# Relocation Companies



## Macrossian (May 19, 2008)

Hi Everyone,

I will be heading to Dubai from Australia around the end of July. Currently looking for a reliable relocation service provider. 

Found a number of relocation service providers which either I have heard of or the website looks half decent. Pricing information is easy to obtain, but service level and reliabilty would be somewhat harder to gauge until one has actually used a company.

Allied Pickfords 
Wridgways Australia 
Atlas Forwarding 
Boltt International 
DiscountFreight
Jetta Express
Luggage Forward 
LuggageLine™
Pack & Send
Personal Porter™
Professional Freight Services (PFS)
Seven Seas Worldwide
World Baggage
World Freight Australia 
XS Bags & Boxes 

Does anyone have any particular relocation company to recommend from Australia to Dubai, regardless if it's in the list above?

Any advice/input is much appreciated.

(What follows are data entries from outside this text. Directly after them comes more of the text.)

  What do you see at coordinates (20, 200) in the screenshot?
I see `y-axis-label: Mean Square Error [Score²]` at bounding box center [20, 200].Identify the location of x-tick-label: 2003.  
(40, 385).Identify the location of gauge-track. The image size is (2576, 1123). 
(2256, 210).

Many thanks.


----------



## sgilli3 (Mar 23, 2008)

Kent is another one to try.

Places like Jetta are used more for excess luggage .

We have used Jetta before, and they are brilliant.
Both times we moved to Dubai, we didnt ship everything, but used Jetta to bring across extra clothes, photo albums, bikes etc.

If you are planning on bringing it all try companies such as 
Kent, Wridgeways, Crown, Allied Pickfords, Transinternational,

We had quotes from a few of the above, before deciding to to take everything, and they were within a few thousand of each other (once we added insurance)


----------